The argument is based on the notion of a finite pool of god-like ‘wealth creators’ who bestow prosperity on the rest of us. It is implied whenever corporate lobbyists talk of the need to attract and retain talent or when Boris Johnson quivers at the ‘energy, confidence and risk-taking instinct’ of London’s millionaires.

This is a misunderstanding of how wealth is really created. For a start, nearly all FTSE 100 Directors are not risk-taking entrepreneurs who have started their own company, but bureaucrats who have taken over long-established organisations. It is questionable how much value they really add.

While no-one would argue that anyone could run a major supermarket or energy company, for example, it is legitimate to ask if it really takes a one-in-a-million talent to ensure that people don’t stop buying food or heating their homes.

Similarly, a South African mining boss noted recently that foreign exchange rates are far more important determinates of profitability in the commodities extraction sector than executive leadership.

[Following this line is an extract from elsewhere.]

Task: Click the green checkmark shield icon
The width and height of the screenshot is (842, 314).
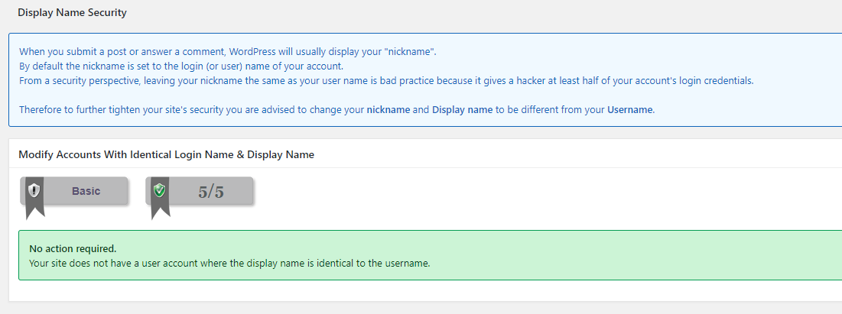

Yet if exchange rates are favourable and company profits increase, the CEO cashes in on millions of pounds worth of bonuses and incentive plans.

The same argument could be made for other contextual factors – rising demand from China and the Bank of England’s Quantitative Easing programme effectively pumping money into the stock market have both enabled company executives to hit bonus and incentive targets in recent years without having to demonstrate especially outstanding or innovative leadership.

This wouldn’t seem quite so appalling if rewards were distributed across the entire employee base. Most FTSE 100 companies now have thousands of employees worldwide and operations on multiple continents. But performance-related pay packages several times the size of basic salary are the sole preserve of a handful of top managers, based on the crazed assumption that these people alone are responsible for the company’s success.

Even supposedly ‘self-made’ millionaires rely on taxpayers to support the transport infrastructure, educated workforce and customer base, rule of law and scientific research on which their wealth depends. As the economist Mariana Mazzucato has noted, the technological sector, the pharmaceuticals industry and big defence companies all rely on government research and spending. In the US, Google and Apple have essentially packaged and marketed technologies developed in publicly-funded Universities.

That such a small number of people have been able to capture such a disproportionate share of the rewards that arise as a result of this public investment represents a market failure somewhere along the line (sustained by the flawed narrative of ‘wealth creators’ and ‘irreplaceable talent’).

This is how policymakers should understand the ritual announcements of executive pay increases. Their response should aim to create a pay structure that recognises the collective nature of wealth creation.